Pol Roger Brut Champagne: A New Treat for a New Year
Every New Year’s Eve I treat myself to a new Champagne (as good an excuse as any to spend far too much on a bottle of booze), and give it a review. This year, based on numerous recommendations, I opted for Pol Roger Reserve Brut Champagne, a well-regarded, but highly affordable bubbly from the famous region. In fact, I picked Jay McInerney’s (wine taster extraordinaire and author) brain over Twitter, and he asserted that Pol Roger produced the most consistent champagne year-to-year.
Last year, I enjoyed the the Laurent-Perrier 2004 vintage which I found exceptional, and imagined difficult to beat. The Pol Roger (a favourite champagne of Winston Churchill) did not disappoint, bringing a level of refinement I’d normally expect from a vintage bubbly, in a price range actual mortals can afford.
Pol Roger Champagne Tasting Notes
It pours a lovely pale yellow with vibrant carbonation — put simply, Pol Roger looks good in a glass. But it’s not just a looker — Pol Roger is a mature wine for mature wine drinkers. On the nose is an impressive hit of mineral, like pavement after a light rain (tastes better than it sounds.) There’s also a lovely sweet apple, and a lemon rind note that promises Pol Roger won’t fall flat.
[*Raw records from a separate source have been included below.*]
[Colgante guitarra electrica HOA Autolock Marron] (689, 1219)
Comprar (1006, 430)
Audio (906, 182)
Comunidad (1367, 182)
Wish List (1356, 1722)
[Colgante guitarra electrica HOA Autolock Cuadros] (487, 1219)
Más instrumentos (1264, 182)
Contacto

Of course, the taste doesn’t disappoint. Pol Roger makes good on it’s promise of minerality with a distinct limestone flavour underneath it’s main profile of sourdough toast, applesauce and a delicious lemon citrus. The mouth feel is fantastic with the lush carbonation softening on the tongue, and a medium body. Pol Rogers finishes strongly bready, with its crisp acidity fading leaving sweet fruit to linger.